Tamil Nadu has received 12,07,130 doses of Covaxin through the Central government and vaccinated 10,23,043 beneficiaries till date. As of May 16, as many as 1,70,187 beneficiaries were due for the second dose of Covaxin. The recommended interval between the first and the second Covaxin dose is 28 days, as per the guidelines. The government is taking steps to vaccinate all the beneficiaries due for their second dose on priority.

Frontline workers managing the pandemic say the State would see a peak in cases in a week or a fortnight from now. How well is the State prepared? Why is contact tracing, which proved effective in the first wave, not being done now?

Yes, the persons infected before the lockdown will start showing symptoms now and get admitted during the next week. The State has prepared for this by increasing beds and issuing guidelines for oxygen utilisation and standard treatment protocol. Contact tracing is useful when isolated cases occur. It is less effective during a period of high community transmission, and that is why syndromic management is adopted to treat all symptoms as COVID-19, unless proven otherwise.

Despite warnings, many private hospitals are charging in excess of the prescribed rates for COVID-19 treatment. Has the government taken action or sought an explanation from such hospitals?

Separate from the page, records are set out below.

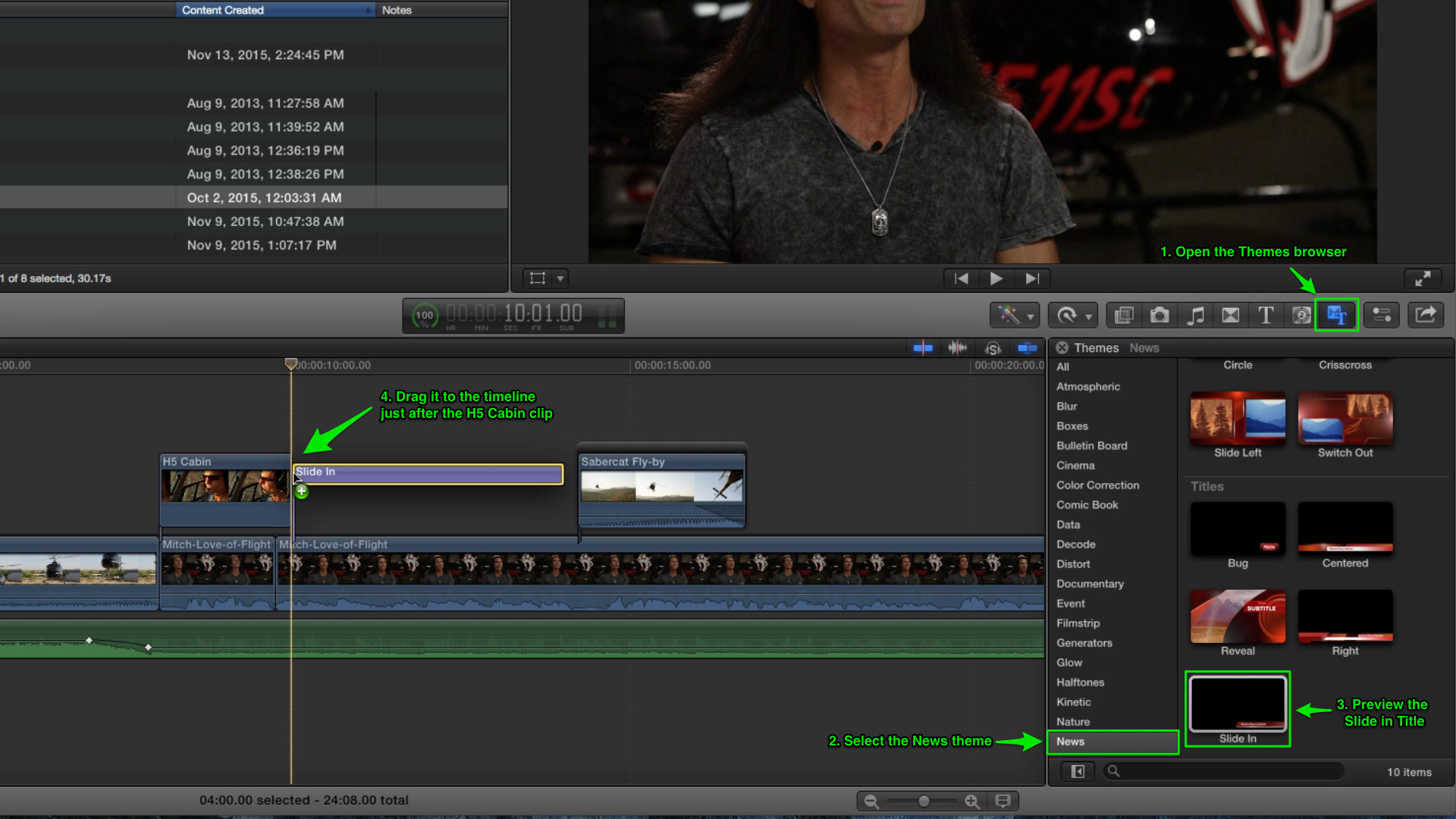Screen dimensions: 1456x819
Task: Click the Slide In title thumbnail
Action: click(1237, 704)
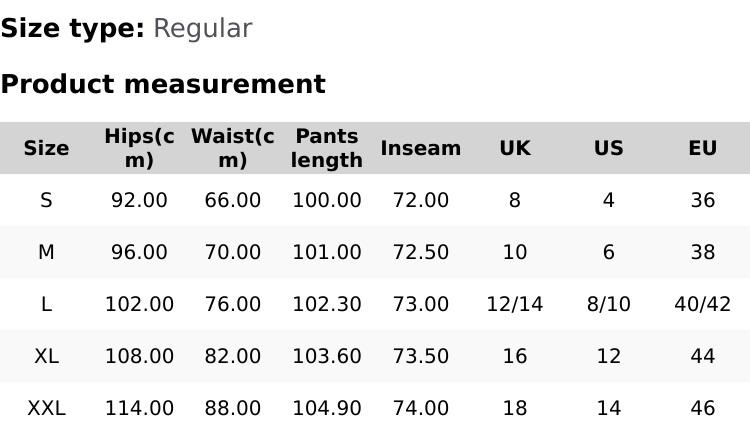This screenshot has width=750, height=434.
Task: Select the 40/42 EU size cell
Action: point(702,304)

The Chief Minister has proposed a meeting with the private hospitals to impress upon them the need to adhere to the government’s guidelines. The State government has also fixed rates for private ambulances. A team will be constituted to conduct random checks at hospitals, and action will be taken on those who violate the rules.

Are you confident that the ongoing lockdown will help break the chain of infection?

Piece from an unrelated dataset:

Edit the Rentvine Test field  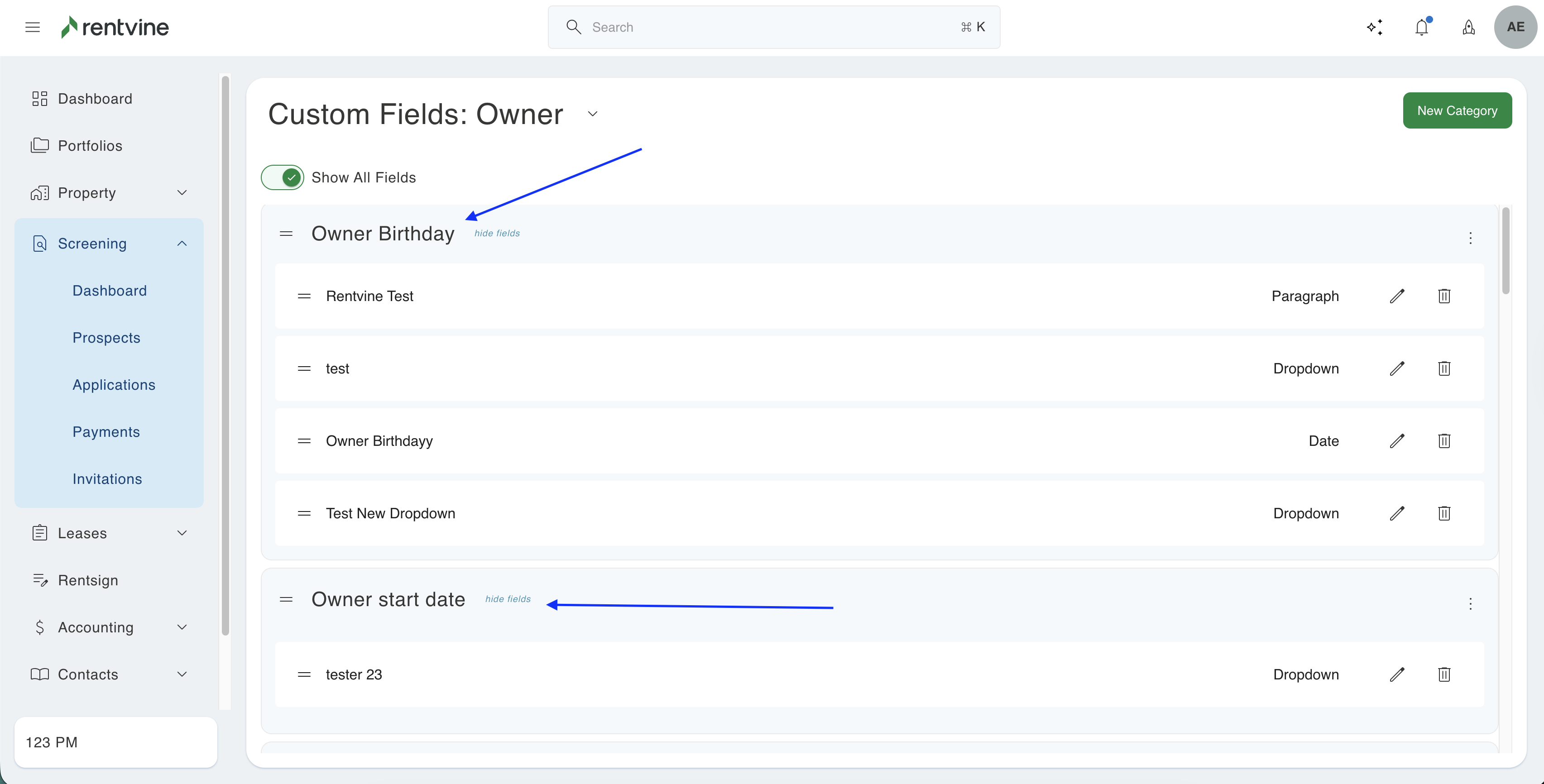tap(1396, 296)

With public cooperation, we are confident that the rate of infection would come down during the first week of June.

How is public compliance with safety advisories?

Most people are cooperating. The remaining few should do their bit by restricting themselves [from venturing out] to the maximum extent possible. Vaccine remains one of the best defences against the infection. The State government has called for a global tender for supply of adequate vaccines.